**Collected data:**

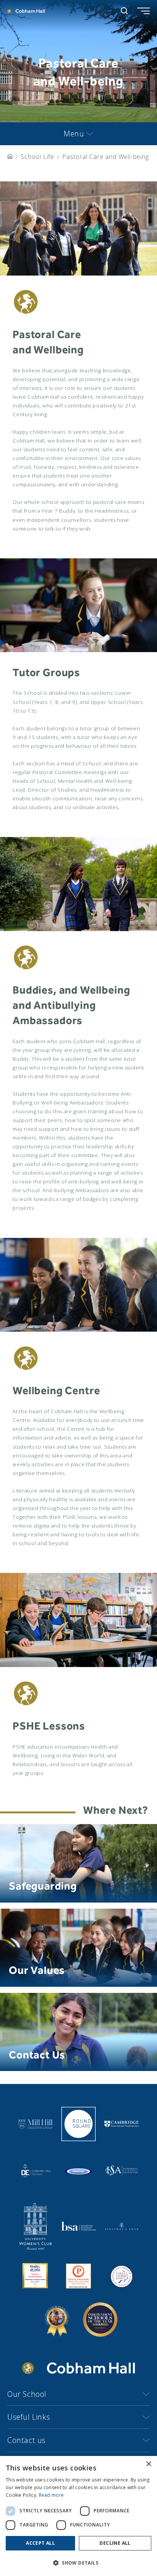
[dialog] (78, 2516)
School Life (37, 156)
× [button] (148, 2464)
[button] (78, 2562)
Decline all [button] (114, 2543)
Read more (51, 2495)
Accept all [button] (40, 2543)
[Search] (124, 10)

**Exercise description:**
Give the records again exactly, without pictures.

**Answer space:**
[dialog] (78, 2516)
School Life (37, 156)
× [button] (148, 2464)
[button] (78, 2562)
Decline all [button] (114, 2543)
Read more (51, 2495)
Accept all [button] (40, 2543)
[Search] (124, 10)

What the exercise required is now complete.